(Given request):
Scale every coordinate in the answers of the material between the lines holding "Address (65, 2252)" and "あず/asbntby (971, 2385)", inclusive, by 0.75 and round each result to a whole number, with halves rounded up. Reproduce all of those lines, requests included, and leave every other number unchanged.
***
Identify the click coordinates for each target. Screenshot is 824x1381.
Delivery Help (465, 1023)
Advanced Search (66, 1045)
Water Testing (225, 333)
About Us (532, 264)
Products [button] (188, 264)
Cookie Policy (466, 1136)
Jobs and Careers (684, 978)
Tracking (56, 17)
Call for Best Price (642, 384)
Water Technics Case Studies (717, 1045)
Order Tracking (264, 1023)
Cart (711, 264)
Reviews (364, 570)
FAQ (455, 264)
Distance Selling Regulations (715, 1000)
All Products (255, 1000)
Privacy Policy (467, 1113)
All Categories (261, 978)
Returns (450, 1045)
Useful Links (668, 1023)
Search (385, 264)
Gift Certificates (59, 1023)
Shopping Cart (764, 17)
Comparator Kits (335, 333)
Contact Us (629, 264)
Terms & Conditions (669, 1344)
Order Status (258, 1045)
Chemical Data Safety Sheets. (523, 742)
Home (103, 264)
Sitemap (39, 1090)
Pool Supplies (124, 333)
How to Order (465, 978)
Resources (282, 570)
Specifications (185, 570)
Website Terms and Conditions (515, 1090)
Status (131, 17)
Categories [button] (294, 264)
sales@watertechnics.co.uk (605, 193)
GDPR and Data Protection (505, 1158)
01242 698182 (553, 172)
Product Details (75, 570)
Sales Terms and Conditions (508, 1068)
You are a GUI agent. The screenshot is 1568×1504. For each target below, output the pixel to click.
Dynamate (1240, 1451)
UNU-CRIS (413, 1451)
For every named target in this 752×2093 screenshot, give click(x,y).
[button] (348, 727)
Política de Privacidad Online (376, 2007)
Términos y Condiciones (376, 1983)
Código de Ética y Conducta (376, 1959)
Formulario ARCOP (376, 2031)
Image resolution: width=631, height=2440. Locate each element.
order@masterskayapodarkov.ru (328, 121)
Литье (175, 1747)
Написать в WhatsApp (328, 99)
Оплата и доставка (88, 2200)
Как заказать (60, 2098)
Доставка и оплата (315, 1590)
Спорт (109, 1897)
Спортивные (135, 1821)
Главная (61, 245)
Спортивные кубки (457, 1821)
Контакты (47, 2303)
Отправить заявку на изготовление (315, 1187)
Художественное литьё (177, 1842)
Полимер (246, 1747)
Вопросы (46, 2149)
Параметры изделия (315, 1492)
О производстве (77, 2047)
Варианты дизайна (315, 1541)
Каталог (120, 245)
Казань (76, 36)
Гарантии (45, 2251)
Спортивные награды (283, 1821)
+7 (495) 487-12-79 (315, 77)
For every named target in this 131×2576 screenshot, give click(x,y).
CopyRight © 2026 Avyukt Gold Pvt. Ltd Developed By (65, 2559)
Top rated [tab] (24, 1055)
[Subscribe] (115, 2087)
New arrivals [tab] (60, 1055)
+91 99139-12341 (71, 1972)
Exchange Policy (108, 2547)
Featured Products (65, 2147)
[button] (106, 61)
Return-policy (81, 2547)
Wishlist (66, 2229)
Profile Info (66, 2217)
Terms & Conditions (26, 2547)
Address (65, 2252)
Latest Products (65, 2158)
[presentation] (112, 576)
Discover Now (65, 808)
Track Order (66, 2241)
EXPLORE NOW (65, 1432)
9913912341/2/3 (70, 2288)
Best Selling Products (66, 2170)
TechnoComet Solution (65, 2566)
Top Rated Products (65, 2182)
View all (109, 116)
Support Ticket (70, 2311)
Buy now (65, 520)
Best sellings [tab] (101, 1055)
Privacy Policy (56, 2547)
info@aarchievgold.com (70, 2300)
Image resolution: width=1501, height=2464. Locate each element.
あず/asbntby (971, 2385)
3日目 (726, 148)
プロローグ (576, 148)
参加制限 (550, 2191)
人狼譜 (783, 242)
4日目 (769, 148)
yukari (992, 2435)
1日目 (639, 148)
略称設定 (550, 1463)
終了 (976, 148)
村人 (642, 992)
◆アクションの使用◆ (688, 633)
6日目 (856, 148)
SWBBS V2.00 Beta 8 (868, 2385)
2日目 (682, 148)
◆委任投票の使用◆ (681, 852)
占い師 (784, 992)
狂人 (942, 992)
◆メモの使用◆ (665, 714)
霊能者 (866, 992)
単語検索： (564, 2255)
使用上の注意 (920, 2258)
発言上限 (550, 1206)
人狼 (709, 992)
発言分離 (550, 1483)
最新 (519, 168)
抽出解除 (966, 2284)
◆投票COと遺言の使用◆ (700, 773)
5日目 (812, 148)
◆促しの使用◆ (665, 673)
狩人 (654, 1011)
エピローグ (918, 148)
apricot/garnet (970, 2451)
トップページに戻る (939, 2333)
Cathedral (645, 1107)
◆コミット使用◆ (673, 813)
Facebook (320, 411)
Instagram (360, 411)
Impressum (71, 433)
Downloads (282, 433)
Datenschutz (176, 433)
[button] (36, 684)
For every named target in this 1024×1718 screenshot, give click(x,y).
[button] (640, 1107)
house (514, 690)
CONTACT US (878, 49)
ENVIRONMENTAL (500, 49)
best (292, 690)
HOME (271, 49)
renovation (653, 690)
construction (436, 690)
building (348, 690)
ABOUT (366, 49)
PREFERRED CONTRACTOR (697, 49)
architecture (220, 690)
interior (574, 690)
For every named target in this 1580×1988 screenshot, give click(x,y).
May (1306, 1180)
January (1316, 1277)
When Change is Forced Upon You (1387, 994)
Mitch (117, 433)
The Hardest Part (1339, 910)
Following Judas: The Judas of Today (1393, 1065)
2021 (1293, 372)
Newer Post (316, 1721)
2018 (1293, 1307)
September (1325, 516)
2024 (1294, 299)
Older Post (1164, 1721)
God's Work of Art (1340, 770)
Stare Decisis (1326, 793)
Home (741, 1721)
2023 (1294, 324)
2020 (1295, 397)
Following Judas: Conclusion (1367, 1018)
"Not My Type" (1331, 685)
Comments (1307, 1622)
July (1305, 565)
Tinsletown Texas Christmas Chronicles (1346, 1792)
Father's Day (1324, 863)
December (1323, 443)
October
***
(Exercise response):
Address (49, 1689)
Latest Products (49, 1619)
[presentation] (84, 432)
Discover Now (49, 606)
Track Order (50, 1681)
EXPLORE NOW (49, 1074)
9913912341/2/3 (53, 1716)
Best Selling Products (50, 1628)
TechnoComet Solution (49, 1925)
Top Rated Products (49, 1637)
View all (82, 87)
Support Ticket (53, 1733)
Buy now (49, 390)
Best sellings [tab] (76, 791)
Privacy Policy (42, 1910)
info@aarchievgold.com (53, 1725)
Image resolution: width=1501, height=2464. Locate each element.
あず/asbntby (728, 1789)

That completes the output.